Ich nickte. „Was geschah mit Ihnen?"

„Es wurde bald kalt. Wir hatten natürlich nicht genug Decken und keine Kohlen. Die übliche Schlamperei; aber Kummer ist schwerer zu ertragen, wenn man friert. Ich will Sie nicht langweilen mit der Schilderung des Winters im Lager. Ironie ist da billig. Hätten Helen und ich zugegeben, wir wären Nazis, so wäre es uns besser ergangen — wir wären in Speziallager gebracht worden. Während wir hungerten und froren und Diarrhöe hatten, sah ich in den Zeitungen Photos der internierten deutschen Gefangenen, die keine Emigranten waren; sie hatten Messer und Gabeln, Stühle und Tische, Betten, Decken, ja sogar einen eigenen Eßraum. Die Zeitungen waren stolz darauf, wie anständig man die Feinde behandelte. Mit uns brauchte man nicht so vorsichtig zu sein; wir waren nicht gefährlich.
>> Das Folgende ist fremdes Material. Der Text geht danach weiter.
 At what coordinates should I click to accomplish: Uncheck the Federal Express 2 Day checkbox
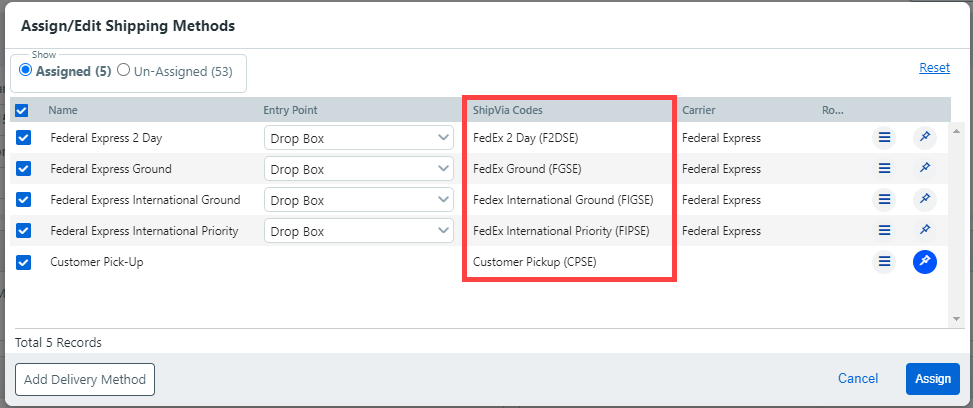[x=25, y=138]
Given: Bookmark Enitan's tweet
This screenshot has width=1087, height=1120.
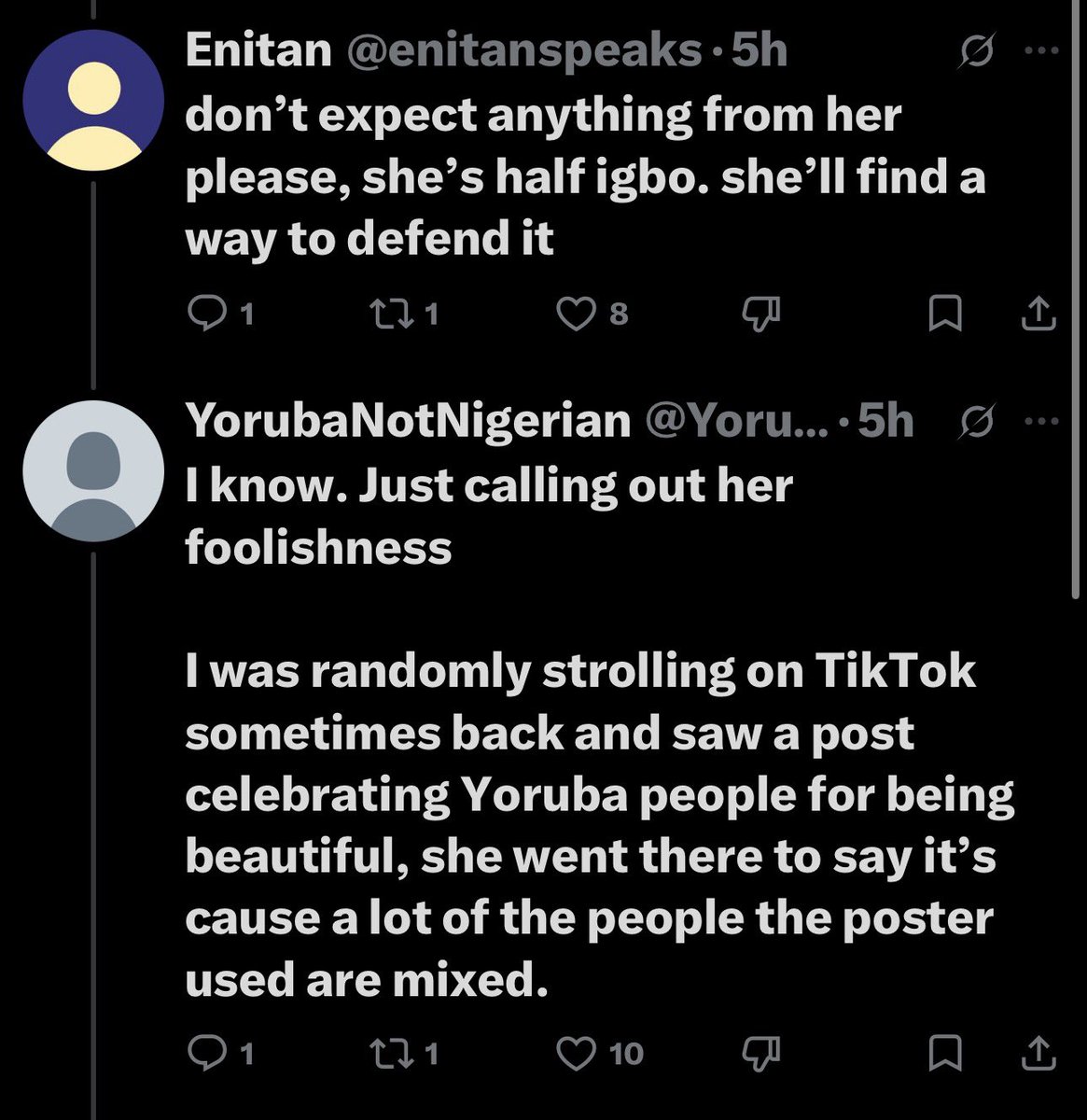Looking at the screenshot, I should [945, 315].
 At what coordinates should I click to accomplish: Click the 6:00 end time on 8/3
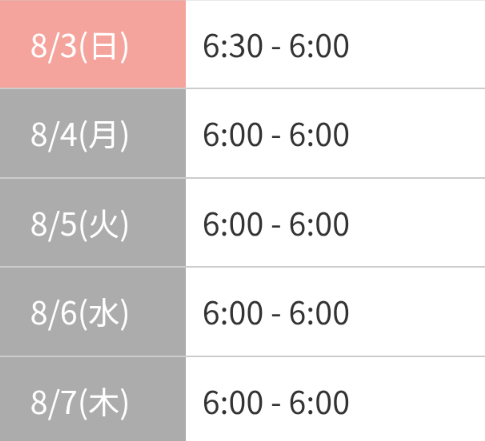[319, 46]
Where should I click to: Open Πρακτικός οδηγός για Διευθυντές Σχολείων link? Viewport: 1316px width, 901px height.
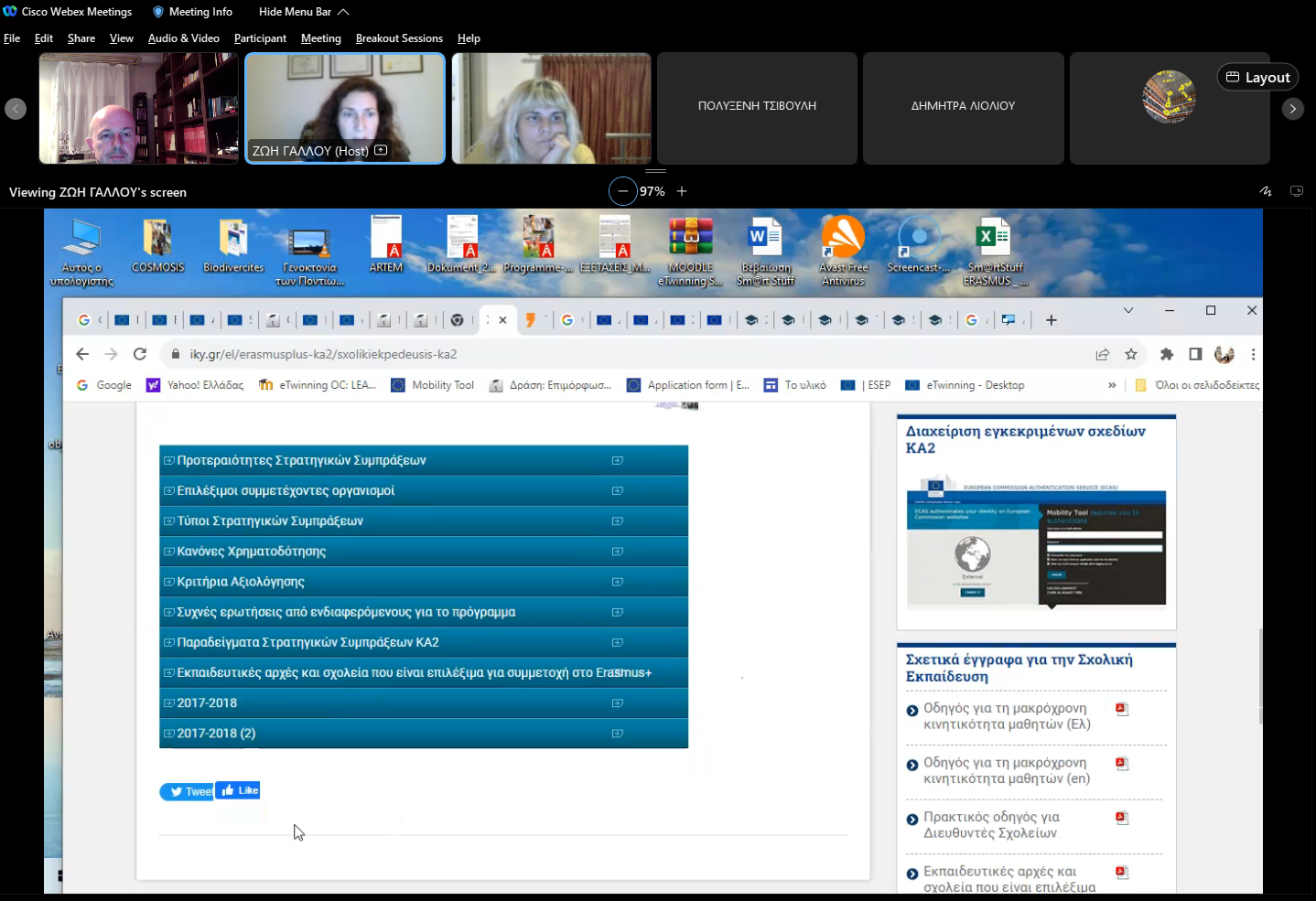click(x=990, y=825)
Ich lebte mich ein. Ich schaltete den Begriff Gerechtigkeit aus, so wie Helen es mir geraten hatte. Abend für Abend, nach der Arbeit, saß ich in meinem Teil der Baracke. Ich hatte etwas Stroh, einen Meter breit und zwei Meter lang, als meinen Platz zugewiesen bekommen und trainierte mich, diese Zeit als einen Übergang zu betrachten, der nichts mit meinem Selbst zu tun hatte. Dinge geschahen, und ich hatte wie ein geschicktes Tier darauf zu reagieren. Kummer konnte ebenso töten wie Dysenterie, und Gerechtigkeit war ein Luxus für ruhige Zeiten."
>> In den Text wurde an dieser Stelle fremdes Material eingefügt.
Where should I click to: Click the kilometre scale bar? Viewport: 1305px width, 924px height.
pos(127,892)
„Glaubten Sie das wirklich?" fragte ich. „Nein", erwiderte Schwarz. „Ich mußte es mir von Stunde zu Stunde neu einhämmern. Es war die kleine Ungerechtigkeit, über die man sich am schwierigsten hinwegtäuschen konnte. Nicht die große. Man mußte sich immer wieder über die kleine, alltägliche, die um das kleinere Stück Brot, die schwerere Arbeit, hinwegsetzen, um in der Erbitterung darüber nicht die große zu verlieren."
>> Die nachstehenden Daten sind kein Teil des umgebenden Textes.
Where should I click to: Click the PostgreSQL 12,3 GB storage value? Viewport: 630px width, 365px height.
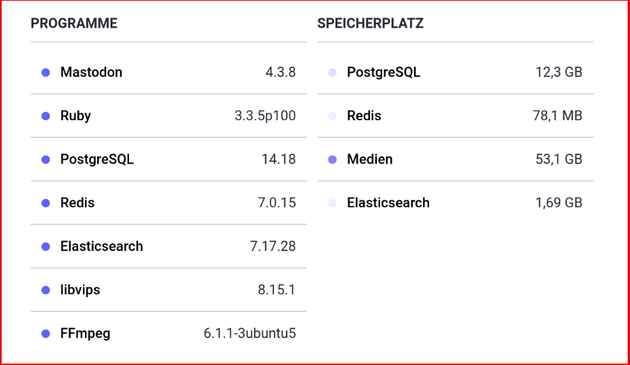pos(559,72)
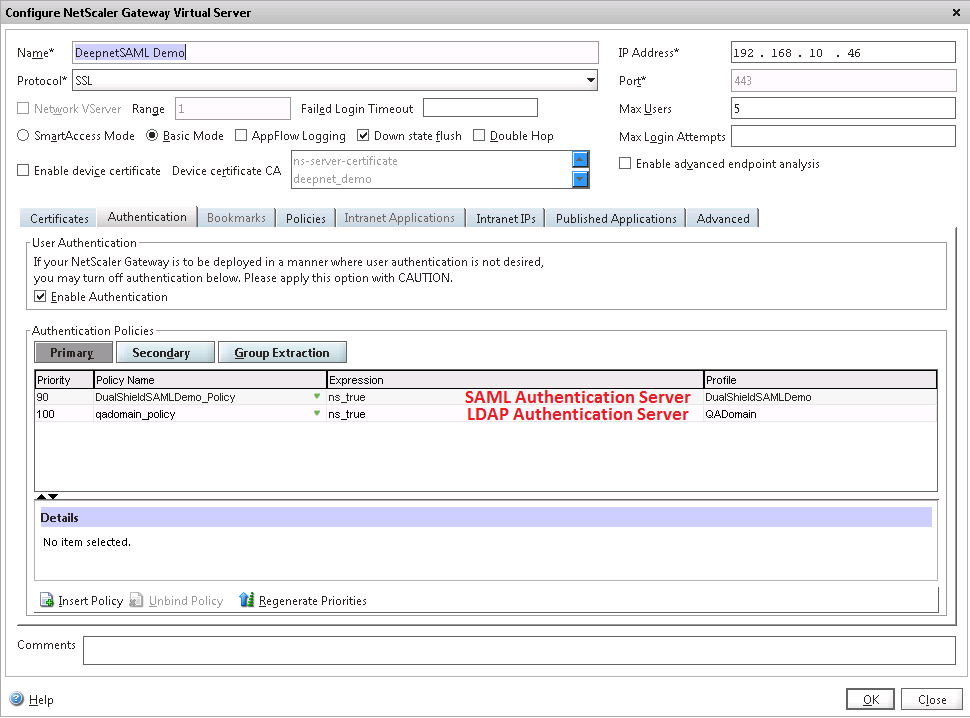Viewport: 970px width, 718px height.
Task: Click the Group Extraction button
Action: (281, 353)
„Sie lebten also wie ein geschicktes Tier?" „Ich lebte so, bis der erste Brief von Helen kam", sagte Schwarz. „Er kam nach zwei Monaten über die Adresse unseres Hoteliers in Paris. Das war so, als ob in einem stickigen dunklen Raum ein Fenster aufgerissen wird. Das Leben ist zwar auf der anderen Seite, aber es ist wieder da. Die Briefe kamen unregelmäßig; manchmal keine für Wochen. Es war sonderbar, wie sie das Bild Helens veränderten und bestätigten. Sie schrieb, daß es ihr gut gehe, daß sie endlich in ein Lager eingewiesen sei und in der Küche und später in der Kantine beschäftigt wäre. Sie brachte es fertig, mir zweimal ein Paket mit Lebensmitteln zu schicken, wie und durch welche Tricks und Bestechungen, weiß ich nicht. Gleichzeitig begann aus den Briefen ein anderes Gesicht mich anzusehen. Wie viel davon der Abwesenheit, meinen eigenen Wünschen und der Fälschung durch die Phantasie zuzuschreiben war, weiß ich nicht. Sie wissen, wie alles sich vergrößert, fast ins Unwirkliche, wenn man gefangen ist und nichts hat als ein paar Briefe. Ein unbeabsichtigter Satz, der nichts bedeutet, wenn er unter anderen Umständen geschrieben wird, kann zum Blitz werden, der einem das Dasein zerstört; und ebenso kann ein zweiter einem für Wochen Wärme geben, obschon er ebenso unbeabsichtigt war wie der erste. Man grübelt über Dinge für Monate, die der andere schon vergessen hatte, als er den Brief zuklebte. Irgendwann kam auch eine Photographie; Helen stand vor ihrer Baracke mit einer anderen Frau und einem Mann. Sie schrieb, es seien Franzosen, die zur Lageraufsicht gehörten."

Schwarz blickte auf. „Wie ich das Gesicht des Mannes studiert habe! Ich lieh mir ein Vergrößerungsglas von einem Uhrmacher aus. Ich verstand nicht, warum Helen das Bild geschickt hätte. Sie selbst hatte sich wahrscheinlich nichts dabei gedacht. Oder doch? Ich weiß es nicht. Kennen Sie so etwas?"